Water shortage: the real culprit

ON Jan 15, 2006, the Karachi Port Trust (KPT) inaugurated its new fountain — the Rs320m lighted harbour structure that spews seawater hundreds of feet into the air. 

Also on this day — as on most others in Karachi — several million gallons of the city’s water supply were lost to leakage, some hundred million gallons of raw sewage oozed into the sea, and scores of Karachiites failed to secure clean water. 

Over the next few years, the fountain jet would produce a powerful and relentless stream of water high above Karachi. Meanwhile, down below, tens of thousands of the city’s masses would die from unsafe water. 

After several fountain parts were stolen in 2008, the KPT quickly made the necessary repairs and re-launched what it deems “an extravaganza of light and water”. 

In an era of rampant resource shortages, boasting about such extravagance demonstrates questionable judgment. So, too, does the willingness to lavish millions of rupees on a giant water fountain, and then to repair it fast and furiously — while across Karachi and the nation as a whole, drinking water and sanitation projects are heavily underfunded and water infrastructure stagnates in disrepair. 

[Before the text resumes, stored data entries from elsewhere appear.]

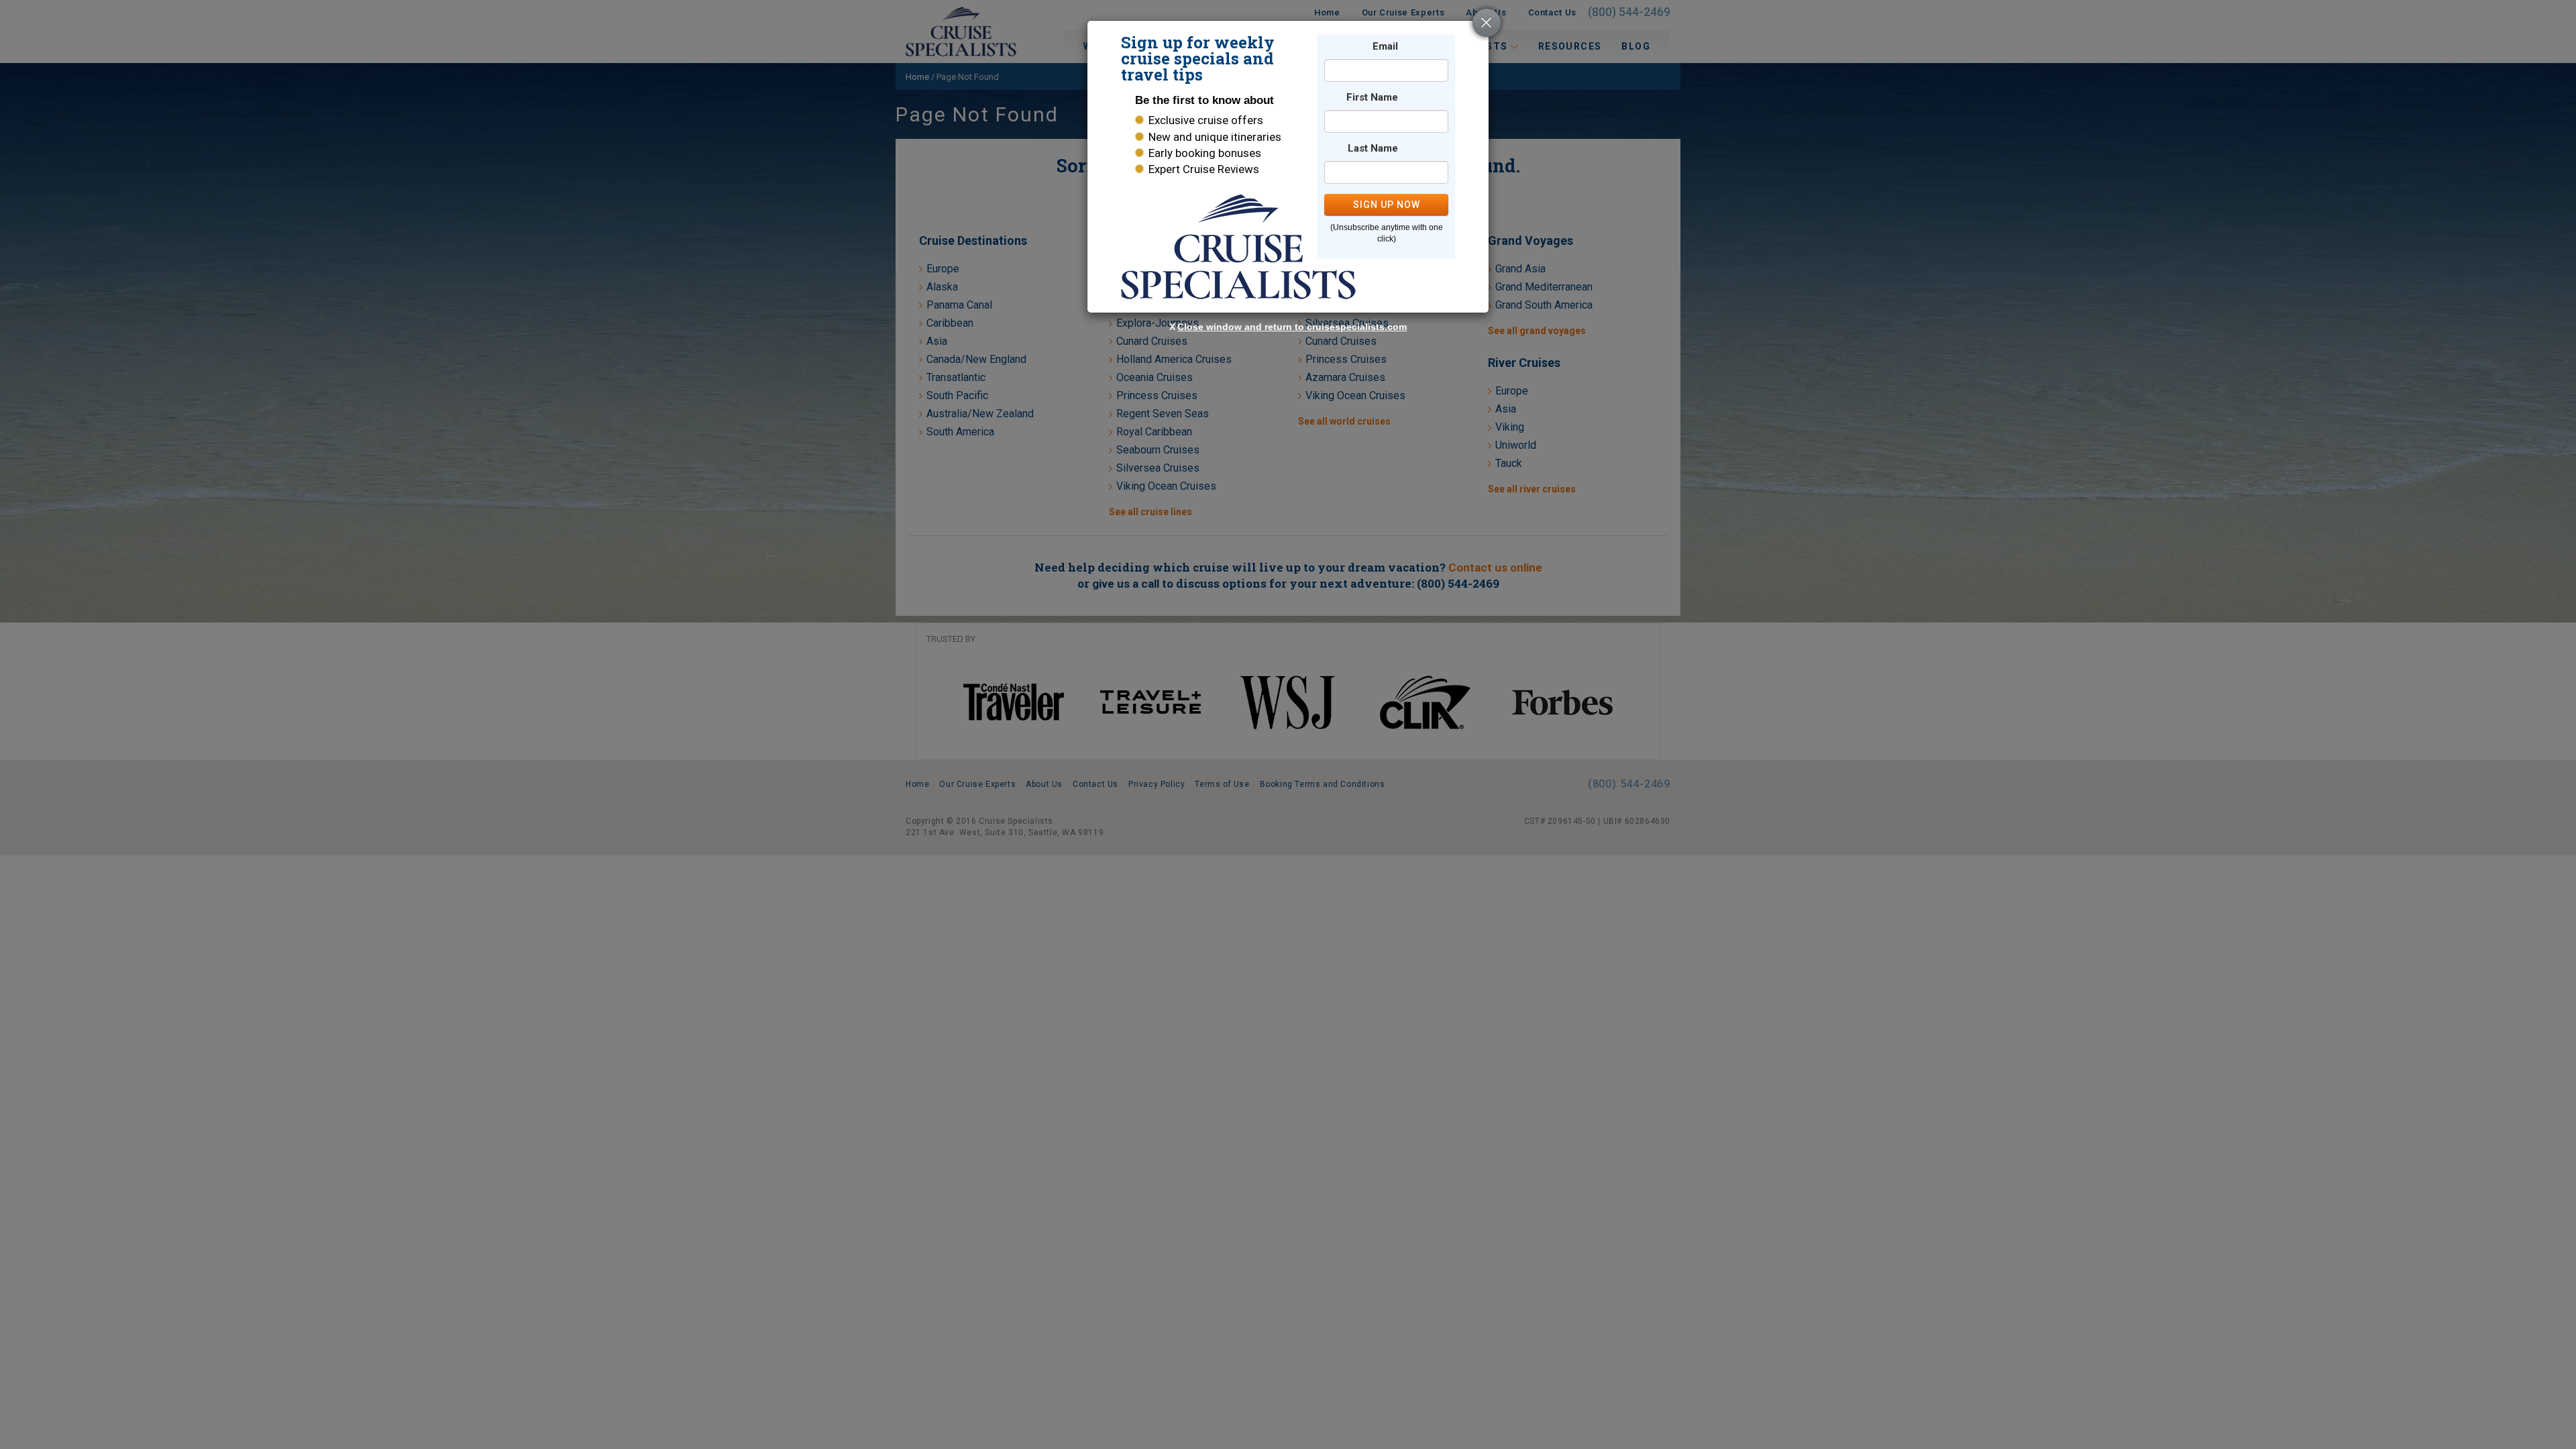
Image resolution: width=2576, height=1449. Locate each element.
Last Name (1373, 148)
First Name (1372, 97)
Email (1385, 46)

And so, too, does Pakistan’s insistence — expressed vociferously in media editorials railing against ‘water theft’ and in politicians’ warnings about water wars — that India is to blame for Pakistan’s water woes. The story of the KPT fountain illustrates how Pakistan’s water crisis rages not because of the machinations of its upper riparian neighbour, but because of Pakistan’s own misplaced priorities and poor governance. 

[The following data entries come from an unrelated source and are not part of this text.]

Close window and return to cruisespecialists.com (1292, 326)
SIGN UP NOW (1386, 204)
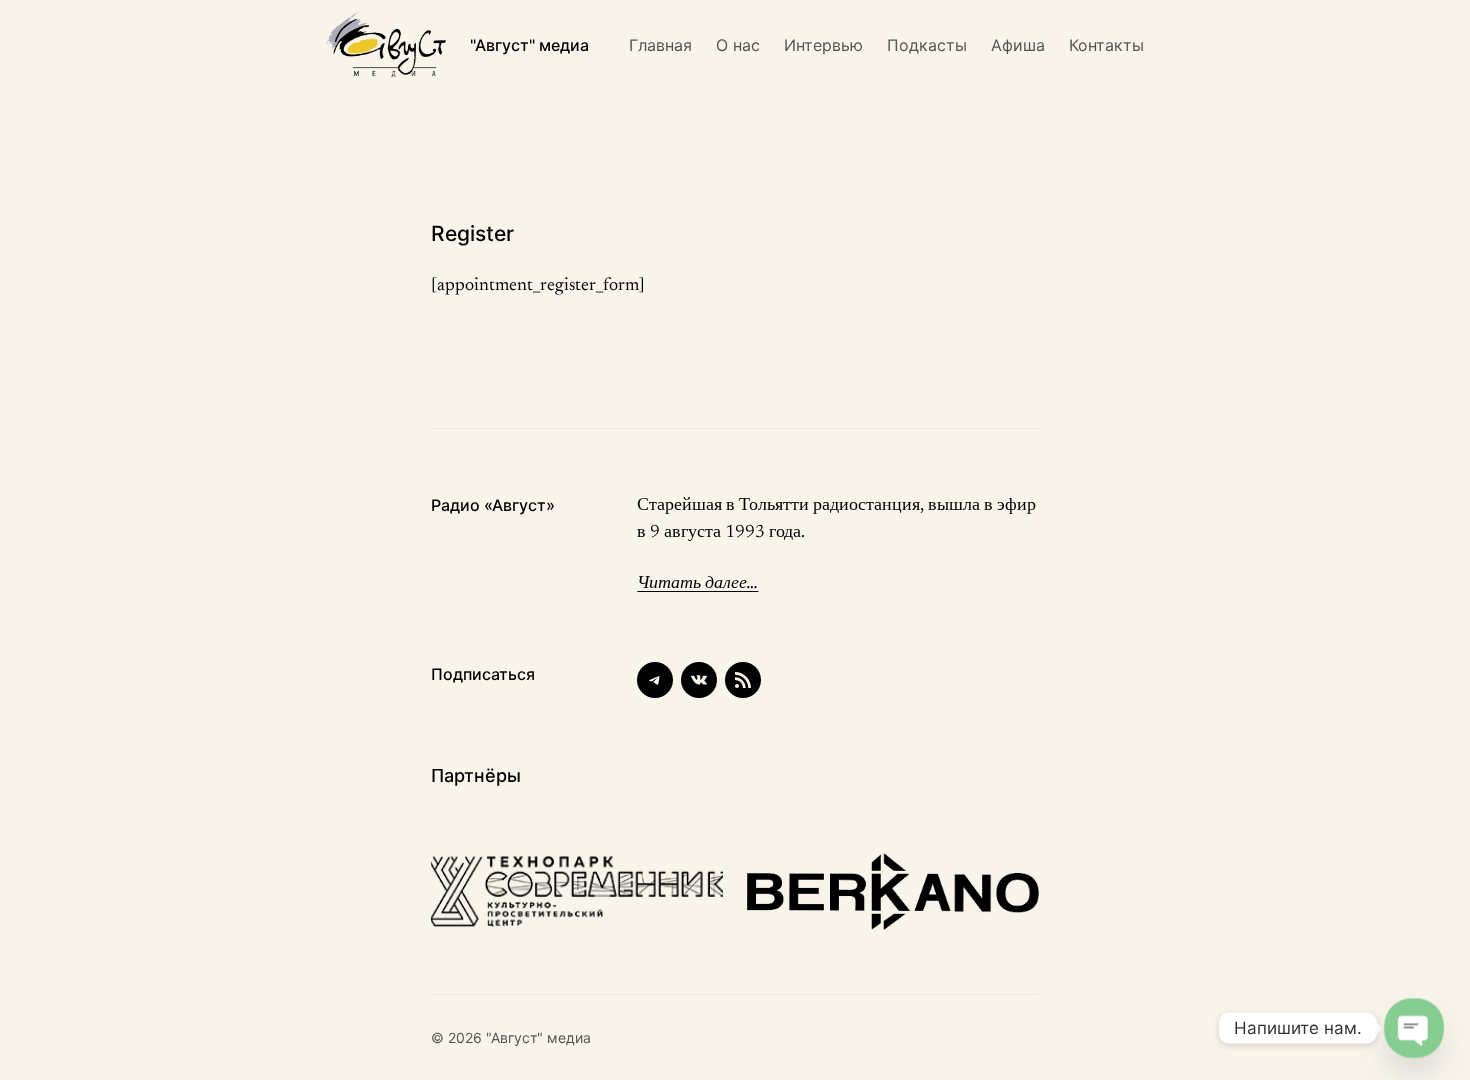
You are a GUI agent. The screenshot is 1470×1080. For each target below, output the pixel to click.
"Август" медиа (529, 45)
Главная (660, 45)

To be sure, India may well divert flows from the Indus Basin’s western rivers, which the Indus Waters Treaty (IWT) allocates to Pakistan, and India does itself few favours by refusing to be transparent about such matters. (In this regard its agreeing to allow Pakistan to inspect two under-construction hydropower plants in Indian-held Kashmir is welcome.) Yet keep in mind that the IWT gives India the right to use some of the western rivers for agriculture, and the country has yet to exploit much of the cropland set aside for this purpose.